Мы прошли в центр города, и необычайная его красота потрясла меня: древний замок, костелы в стиле барокко, холмы и старые тенистые деревья, старые женщины, молящиеся у Острой Брамы, и юноши-партизаны с гранатами, узенькие средневековые улицы, напоминающие Краков, Вену, Париж, улицы писателей и дом, где родился Мицкевич, изогнутые жеманные святые костелов Казимира и Анны и мемориальная доска на православном соборе, напоминающая, что здесь, в городе Вильно, император Петр Великий в 1705 году присутствовал на молебствии по случаю победы над Карлом XII, постоялые дворы, где стояли гренадеры Наполеона, красота женщин и певучий язык, - крайний запад нашей державы.

А бойцы шли в атаку. Я увидел на груди бронзовые медали с зелеными ленточками: это были сталинградцы. Они проделали путь от Волги до Днепра, и теперь они прошли к Вилии, и каждый из них знал, что он идет через Неман к Шпрее. Это не эпизод, это даже не глава, это торжественное начало эпилога.

Я скажу еще об одной встрече, чтобы стала яснее грандиозность происходящих событий. Желая оправдать себя, Гитлер говорит немцам, что Нормандия его интересует куда больше, нежели Белоруссия или Литва. Но вот на лес близ Вильнюса посыпались парашютисты. Зрелище напоминало карикатуру на лето 1941 года. Я не знаю, надеялся ли Гитлер с помощью этих солдат отстоять город? Интересно другое: парашютисты, солдаты 2-й авиадесантной дивизии, прилетели в Вильнюс на «Ю-52» 8 июля из Нормандии. Я разговаривал с пленным парашютистом Альбертом Мартинсом из 6-го полка названной дивизии. За несколько дней до своего злосчастного приземления он находился в Абвиле и охранял стартовые площадки пресловутых самолетов-снарядов. Если Гитлер вынужден отправлять солдат из Нормандии в Литву, значит, наше наступление его весьма и весьма занимает…
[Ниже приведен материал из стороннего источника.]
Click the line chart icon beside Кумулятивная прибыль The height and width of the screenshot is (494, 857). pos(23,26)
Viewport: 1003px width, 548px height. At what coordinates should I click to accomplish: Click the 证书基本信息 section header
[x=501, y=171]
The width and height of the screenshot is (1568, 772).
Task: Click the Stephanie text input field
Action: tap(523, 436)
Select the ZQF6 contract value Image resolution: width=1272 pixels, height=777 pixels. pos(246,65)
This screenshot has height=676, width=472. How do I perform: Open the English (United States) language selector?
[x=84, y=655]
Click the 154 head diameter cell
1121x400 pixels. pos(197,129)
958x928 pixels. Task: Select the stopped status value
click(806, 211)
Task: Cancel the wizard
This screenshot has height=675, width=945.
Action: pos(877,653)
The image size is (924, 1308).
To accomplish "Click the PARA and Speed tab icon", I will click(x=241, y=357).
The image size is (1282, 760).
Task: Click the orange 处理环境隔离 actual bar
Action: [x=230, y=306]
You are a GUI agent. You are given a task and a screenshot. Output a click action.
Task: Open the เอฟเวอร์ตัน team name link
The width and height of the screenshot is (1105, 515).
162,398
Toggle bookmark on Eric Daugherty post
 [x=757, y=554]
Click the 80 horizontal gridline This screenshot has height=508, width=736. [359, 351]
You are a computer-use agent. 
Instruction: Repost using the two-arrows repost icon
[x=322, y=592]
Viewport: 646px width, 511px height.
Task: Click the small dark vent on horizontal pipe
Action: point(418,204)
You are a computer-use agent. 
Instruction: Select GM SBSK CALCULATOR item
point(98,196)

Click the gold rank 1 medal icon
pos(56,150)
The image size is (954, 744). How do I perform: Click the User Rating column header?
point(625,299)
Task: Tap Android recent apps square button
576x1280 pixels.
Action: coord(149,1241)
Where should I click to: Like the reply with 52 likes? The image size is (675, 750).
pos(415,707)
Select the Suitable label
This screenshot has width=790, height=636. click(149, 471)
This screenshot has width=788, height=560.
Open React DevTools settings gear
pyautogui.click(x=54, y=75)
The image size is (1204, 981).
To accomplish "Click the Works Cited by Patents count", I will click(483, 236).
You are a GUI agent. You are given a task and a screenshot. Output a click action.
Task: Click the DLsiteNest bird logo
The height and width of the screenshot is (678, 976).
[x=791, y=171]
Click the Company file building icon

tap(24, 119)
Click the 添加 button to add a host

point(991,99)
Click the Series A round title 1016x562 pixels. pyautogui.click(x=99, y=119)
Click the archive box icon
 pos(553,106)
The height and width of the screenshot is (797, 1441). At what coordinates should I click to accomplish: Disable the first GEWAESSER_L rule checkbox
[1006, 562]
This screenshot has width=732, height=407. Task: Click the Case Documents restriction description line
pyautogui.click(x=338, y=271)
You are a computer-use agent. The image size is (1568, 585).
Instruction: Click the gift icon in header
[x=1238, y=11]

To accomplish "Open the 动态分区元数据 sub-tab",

Что же приключилось на центральном участке нашего фронта? Ошибочно думать, будто победа далась нам легко, будто против нас оказались морально подточенные немцы. Мы встретились не только с мощными оборонительными сооружениями, но и с отборными войсками противника. На юге гитлеровцы были обескуражены рядом поражений. Немец на Донце с ужасом вспоминал Дон, на Днепре он помнил Донец, и, дойдя до Буга, обремененный мрачными воспоминаниями, он становился легким на подъем. Иначе выглядели гитлеровские солдаты, защищавшие Витебск или Оршу: им не раз удавалось отбивать наши атаки, и миф о немецкой непобедимости, давно похороненный на Украине, еще жил в Белоруссии. За два дня до наступления, 21 июня, фельдфебель Иоганн Штольц писал в дневнике: «Русские явно готовятся к чему-то. Пусть сунутся - это будет красивое истребление всех советских сил…»

Каждый, кто видел рубежи немцев, знает, что не искусство фортификаций подвело Гитлера: у немцев было достаточно времени для сооружения оборонительных линий, и немцы не спали. На двадцать - тридцать километров в глубину шла немецкая оборона. Защищали эти рубежи такие крепкие части, как, например, 78-я штурмовая дивизия, слывшая среди немцев неодолимой.